Reputation: 13
In one of my projects, I need to transform a string column whose values looks like below
"[44252-565333] result[0] - /out/ALL/abc12345_ID.xml.gz"
"[44252-565333] result[0] - /out/ALL/abc12_ID.xml.gz"
I only need the alphanumeric values after "All/" and before "_ID", so the 1st record should be "abc12345" and second record should be "abc12".
in PySpark, I am using substring
in withColumn
to get the first 8 strings after "ALL/" position which gives me "abc12345" and "abc12_ID".
Then I am using regexp_replace
in withColumn
to check if rlike
is "_ID$", then replace "_ID" with "", otherwise keep the column value. This is giving the expected result: "abc12345" and "abc12".

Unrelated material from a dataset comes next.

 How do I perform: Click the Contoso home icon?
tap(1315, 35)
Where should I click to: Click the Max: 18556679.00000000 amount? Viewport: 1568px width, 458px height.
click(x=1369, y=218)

But is there a better solution for this?
Upvotes: 1
Views: 5647
Reputation: 24386
Maybe like this? In one regexp_extract
?
F.regexp_extract('col_name', r'ALL\/([^\W_]+)', 1)
Test:
from pyspark.sql import functions as F
df = spark.createDataFrame(
[("[44252-565333] result[0] - /out/ALL/abc12345_ID.xml.gz",),
("[44252-565333] result[0] - /out/ALL/abc12_ID.xml.gz",)],
["col_name"])
df = df.withColumn("col2", F.regexp_extract("col_name", r"ALL\/([^\W_]+)", 1))
df.show(truncate=0)
# +------------------------------------------------------+--------+
# |col_name |col2 |
# +------------------------------------------------------+--------+
# |[44252-565333] result[0] - /out/ALL/abc12345_ID.xml.gz|abc12345|
# |[44252-565333] result[0] - /out/ALL/abc12_ID.xml.gz |abc12 |
# +------------------------------------------------------+--------+
Upvotes: 3